La jeune femme avait tout à coup pâli jusqu’aux lèvres. L’affreuse jalousie des derniers jours qui, un instant, l’avait quittée, revenait, plus amère et plus brûlante. Devant son regard douloureux, Arcadius eut un mince sourire triste et hocha la tête.
— Mais... vous en êtes sûre ! Soyez franche envers vous-même, Marianne. Vous savez où il va et vous voulez voir... « la » voir, elle, d’abord, et ensuite observer ce que sera le premier contact.
Marianne serra les dents et détourna les yeux tout en dirigeant son cheval vers le petit sentier. Son visage tout entier se ferma, mais elle avoua :
— Oui, c’est vrai... et rien ni personne ne m’en empêchera.
— Je n’y songe même pas. Venez puisque vous le voulez, mais vous avez tort. De toute façon, vous ne pourrez que souffrir et d’une souffrance tellement inutile !
Au grand galop à nouveau, et sans souci des flaques de boue ni de la pluie qui redoublait, les deux cavaliers se lancèrent dans le sentier. Il rejoignait presque les bords d’une Vesle doublée de volume par les dernières pluies torrentielles et charriant une eau grise, sale, entre des berges inhabituelles. A chaque foulée des chevaux, le temps semblait se faire plus affreux. La pluie, tout à l’heure fine et impalpable bruine, tombait maintenant en lourdes averses d’un ciel bouché qui suait l’ennui et le cafard. Mais le chemin du bord de l’eau était vraiment plus rapide et les quelques maisons de Courcelles furent bientôt atteintes.
Quand Marianne et Arcadius débouchèrent sur la grand-route, ils aperçurent la berline qui arrivait à grande allure, moissonnant de ses hautes roues de véritables gerbes d’eau.
— Venez, dit Arcadius, il ne faut pas rester là si vous ne voulez pas être vue.
Il cherchait à l’entraîner vers l’abri de la petite église toute proche, mais Marianne résista. De tous ses yeux, elle regardait venir la voiture, prise d’un terrible désir de rester là, de se faire voir, de croiser le regard du maître pour y lire... quoi au juste ? Mais elle n’eut pas le temps de s’interroger davantage. A cause peut-être du cheval mal ferré, la berline avait fait un léger écart, en pleine course, et était venue heurter de sa roue avant gauche les marches du petit calvaire érigé à l’entrée de Courcelles. La roue se brisa net et Marianne ne put retenir un cri, mais déjà la maîtrise du cocher avait fait merveille. Après une courte embardée, il avait retenu ses chevaux et arrêté la voiture.

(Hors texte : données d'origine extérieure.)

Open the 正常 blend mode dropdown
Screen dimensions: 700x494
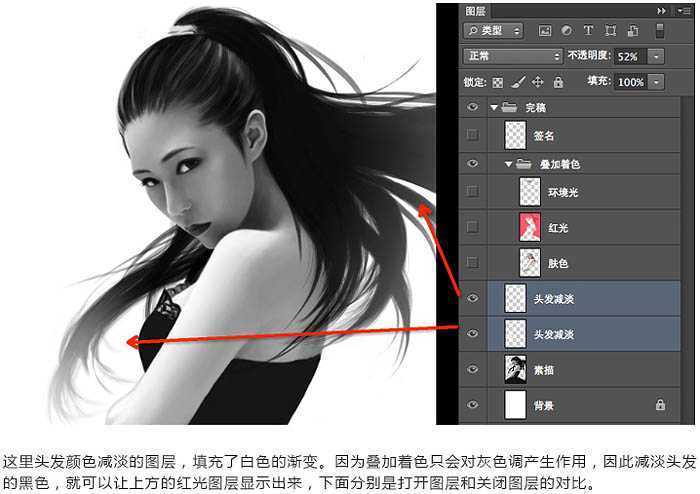tap(512, 56)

Deux hommes en sortirent aussitôt, l’un grand et empanaché de curieuse façon, surtout par un temps pareil, l’autre trop reconnaissable, mais tous deux furieux. Marianne vit le plus grand désigner l’église et tous deux se mirent à courir sous la pluie.
— Allons, venez, ordonna Arcadius en saisissant Marianne par le bras, sinon vous allez vous trouver nez à nez. De toute évidence, ils vont venir s’abriter ici tandis que le cocher se mettra à la recherche d’un charron.
Cette fois, elle se laissa emmener sans résistance. Rapidement, Jolival lui fit faire le tour de l’église afin d’être hors de vue. Quelques arbres l’entouraient. Les deux cavaliers allèrent attacher leurs chevaux à l’un d’eux. Puisque l’Empereur s’arrêtait là, le compagnon de Marianne savait bien qu’il n’était pas question d’aller plus loin. La jeune femme, d’ailleurs, avait déjà avisé une petite porte latérale.